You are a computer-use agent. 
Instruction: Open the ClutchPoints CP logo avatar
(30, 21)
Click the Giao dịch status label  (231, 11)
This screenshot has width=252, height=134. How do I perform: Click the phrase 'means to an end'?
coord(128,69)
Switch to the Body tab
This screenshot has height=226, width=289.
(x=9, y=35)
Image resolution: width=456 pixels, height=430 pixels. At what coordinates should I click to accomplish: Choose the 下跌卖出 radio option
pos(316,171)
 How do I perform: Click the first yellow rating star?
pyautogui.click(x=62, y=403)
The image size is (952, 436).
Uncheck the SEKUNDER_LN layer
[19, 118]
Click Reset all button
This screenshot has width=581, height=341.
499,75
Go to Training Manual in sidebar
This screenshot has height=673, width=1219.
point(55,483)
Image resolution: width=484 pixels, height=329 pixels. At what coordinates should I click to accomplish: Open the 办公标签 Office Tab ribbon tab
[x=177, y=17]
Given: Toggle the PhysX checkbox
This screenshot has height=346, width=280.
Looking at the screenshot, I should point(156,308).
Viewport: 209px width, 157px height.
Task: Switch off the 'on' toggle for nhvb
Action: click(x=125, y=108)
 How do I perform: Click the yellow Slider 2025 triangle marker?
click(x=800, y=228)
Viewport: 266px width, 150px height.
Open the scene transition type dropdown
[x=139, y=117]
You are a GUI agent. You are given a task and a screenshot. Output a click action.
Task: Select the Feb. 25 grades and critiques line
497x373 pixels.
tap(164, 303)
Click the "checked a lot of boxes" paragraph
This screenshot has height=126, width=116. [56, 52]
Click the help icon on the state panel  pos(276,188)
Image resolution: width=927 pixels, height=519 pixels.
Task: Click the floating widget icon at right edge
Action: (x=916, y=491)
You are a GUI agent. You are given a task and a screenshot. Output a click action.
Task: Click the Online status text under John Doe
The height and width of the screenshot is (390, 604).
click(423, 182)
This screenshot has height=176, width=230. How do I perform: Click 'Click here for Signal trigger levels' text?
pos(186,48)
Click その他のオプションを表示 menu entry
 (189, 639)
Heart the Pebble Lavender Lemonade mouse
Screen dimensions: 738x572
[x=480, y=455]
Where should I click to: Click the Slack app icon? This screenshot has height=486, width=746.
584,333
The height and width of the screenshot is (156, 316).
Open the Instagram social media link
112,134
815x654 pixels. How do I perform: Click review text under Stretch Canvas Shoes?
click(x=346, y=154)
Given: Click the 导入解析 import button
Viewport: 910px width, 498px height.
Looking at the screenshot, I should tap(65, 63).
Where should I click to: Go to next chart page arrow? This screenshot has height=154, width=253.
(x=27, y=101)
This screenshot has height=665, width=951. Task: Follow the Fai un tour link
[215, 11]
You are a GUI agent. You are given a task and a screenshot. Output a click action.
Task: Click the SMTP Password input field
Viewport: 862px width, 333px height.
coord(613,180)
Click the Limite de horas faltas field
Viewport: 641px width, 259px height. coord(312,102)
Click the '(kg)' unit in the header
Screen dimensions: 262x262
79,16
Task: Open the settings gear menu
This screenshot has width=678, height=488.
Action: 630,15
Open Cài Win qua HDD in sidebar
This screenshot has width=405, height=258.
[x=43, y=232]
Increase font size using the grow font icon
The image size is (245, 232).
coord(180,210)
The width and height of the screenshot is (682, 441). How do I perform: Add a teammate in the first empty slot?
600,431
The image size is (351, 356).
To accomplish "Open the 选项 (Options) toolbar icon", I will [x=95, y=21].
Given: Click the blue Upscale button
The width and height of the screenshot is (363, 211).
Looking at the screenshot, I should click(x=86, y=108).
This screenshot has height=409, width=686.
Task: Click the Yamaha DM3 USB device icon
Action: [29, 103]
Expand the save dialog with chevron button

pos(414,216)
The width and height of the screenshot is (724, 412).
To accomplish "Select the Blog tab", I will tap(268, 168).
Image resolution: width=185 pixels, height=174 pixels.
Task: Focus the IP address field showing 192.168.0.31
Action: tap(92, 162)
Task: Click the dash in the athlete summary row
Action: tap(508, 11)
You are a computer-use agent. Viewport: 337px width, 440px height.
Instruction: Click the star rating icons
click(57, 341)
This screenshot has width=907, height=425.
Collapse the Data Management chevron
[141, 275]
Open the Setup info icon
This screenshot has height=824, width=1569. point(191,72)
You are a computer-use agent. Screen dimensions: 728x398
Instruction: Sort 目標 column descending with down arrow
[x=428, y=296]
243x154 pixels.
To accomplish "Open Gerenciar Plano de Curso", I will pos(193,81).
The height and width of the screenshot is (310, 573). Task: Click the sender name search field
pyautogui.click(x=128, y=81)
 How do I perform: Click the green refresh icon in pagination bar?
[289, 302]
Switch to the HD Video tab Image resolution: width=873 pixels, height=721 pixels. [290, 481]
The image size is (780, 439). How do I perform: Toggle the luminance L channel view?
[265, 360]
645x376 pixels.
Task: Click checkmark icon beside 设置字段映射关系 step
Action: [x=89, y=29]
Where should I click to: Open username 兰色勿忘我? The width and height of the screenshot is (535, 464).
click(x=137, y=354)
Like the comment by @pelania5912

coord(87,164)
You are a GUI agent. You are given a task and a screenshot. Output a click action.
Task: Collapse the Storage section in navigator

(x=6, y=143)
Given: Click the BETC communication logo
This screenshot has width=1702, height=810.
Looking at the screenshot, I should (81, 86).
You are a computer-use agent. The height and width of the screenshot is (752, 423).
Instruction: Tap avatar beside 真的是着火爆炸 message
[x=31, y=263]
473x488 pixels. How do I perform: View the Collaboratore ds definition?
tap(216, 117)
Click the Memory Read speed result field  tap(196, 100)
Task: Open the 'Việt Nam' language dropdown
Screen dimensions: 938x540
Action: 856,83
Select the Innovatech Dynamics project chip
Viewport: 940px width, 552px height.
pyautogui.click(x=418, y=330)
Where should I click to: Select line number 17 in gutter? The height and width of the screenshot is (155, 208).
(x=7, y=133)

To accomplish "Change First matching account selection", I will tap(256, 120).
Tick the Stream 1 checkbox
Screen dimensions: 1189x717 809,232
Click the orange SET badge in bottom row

• WHAT THE EXERCISE ASKS
Show each line of the material that includes the word "computer".

• COMPLETED TASK
You are a computer-use agent. 
You are a computer-use agent. Viewport: 337px width, 440px height.
You are a computer-use agent. Screen dimensions: 728x398
You are a computer-use agent. The height and width of the screenshot is (752, 423).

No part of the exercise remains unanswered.